The law says that for a person to be guilty of attempting to commit a crime, you must be satisfied that NOA did something that was more than mere preparation for the commission of that offence, but was immediately and not remotely connected with its commission.
When a person commits an offence, s/he will often perform various acts leading up to its commission. For example, s/he may make the initial decision to commit the offence, and may plan how s/he will carry it out. In some cases s/he may purchase the necessary tools or weapons.
It for you to determine, using your common sense, whether NOA’s conduct moved beyond merely preparing to commit the offence.
The prosecution argued that this element has been met in this case. [Describe relevant prosecution evidence and/or arguments.] The defence denied this, arguing that [describe relevant defence evidence and/or arguments].
[If the accused could not have completed the offence for any reason, add the following shaded section.]
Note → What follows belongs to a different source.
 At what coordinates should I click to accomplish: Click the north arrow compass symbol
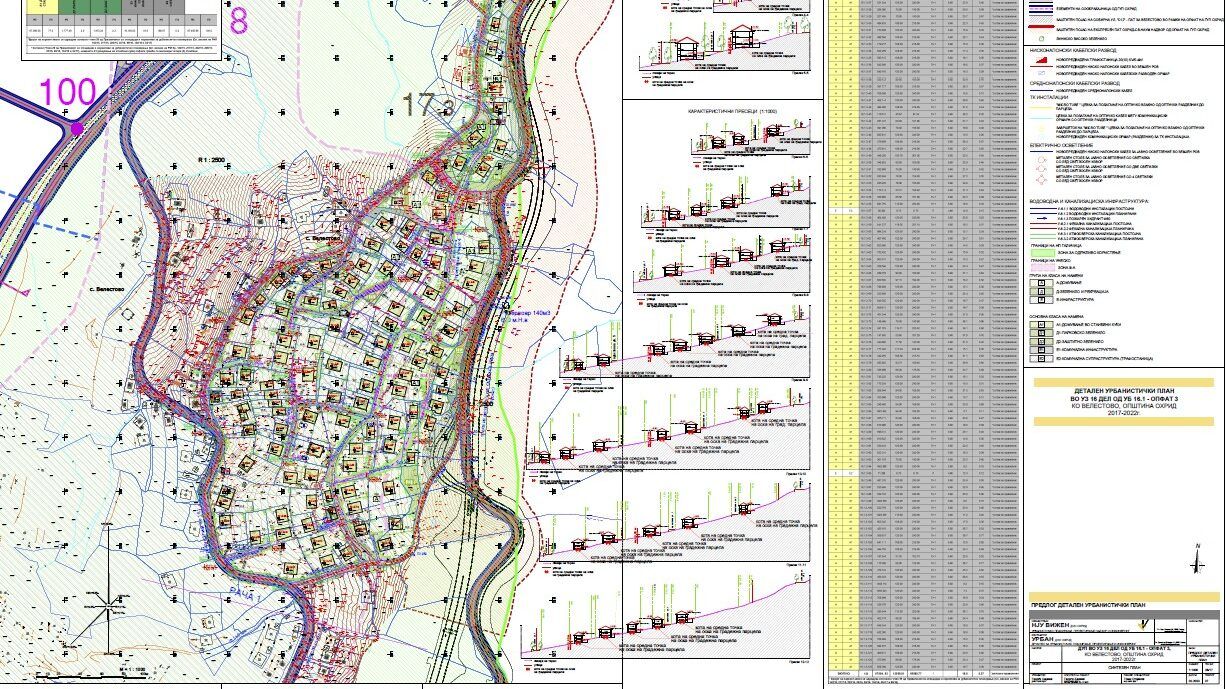pyautogui.click(x=1197, y=558)
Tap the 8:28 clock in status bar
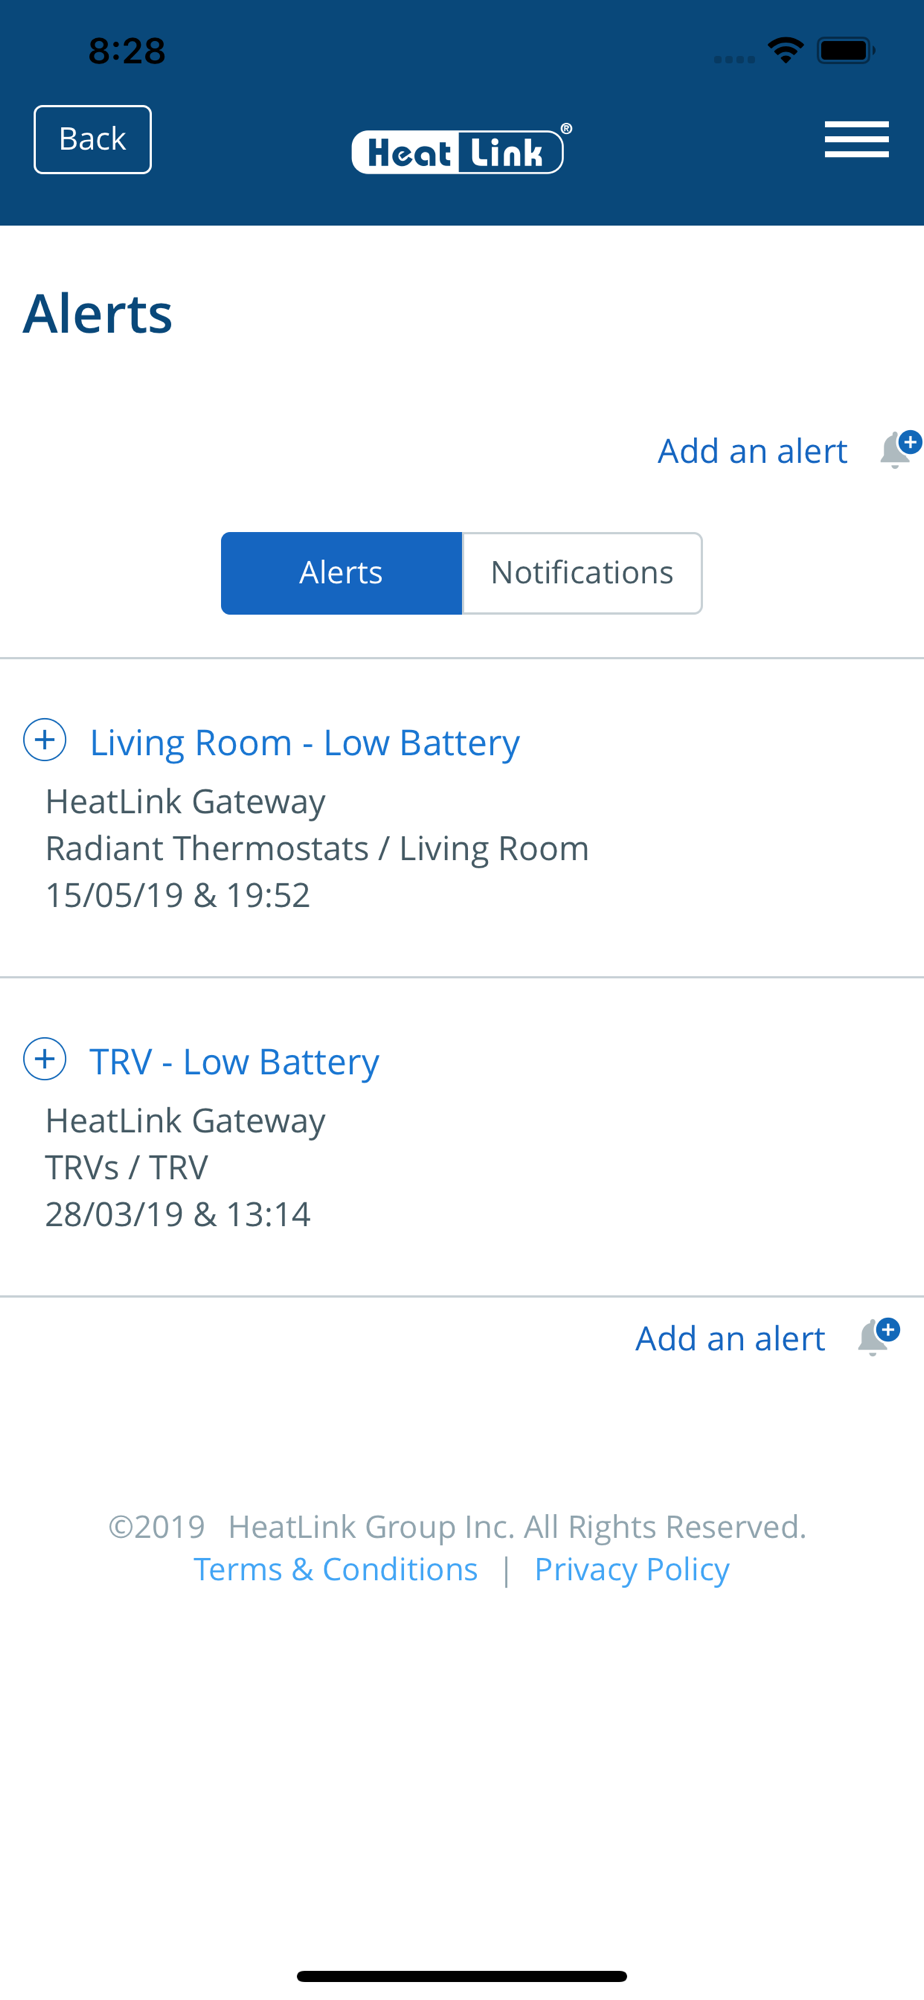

In this case you have heard evidence that NOA could not have committed NOO because [insert reason for the impossibility of the completion of the offence, e.g. “the gun was not loaded”]. This fact is not relevant to your determination.
The law does not excuse a person who attempts to commit an offence, but fails due to incompetence or because of factors outside his/her knowledge or control. This means that, as long as the two elements of this offence are satisfied, the accused will be guilty of attempted NOO, even if s/he was attempting to do something that was impossible.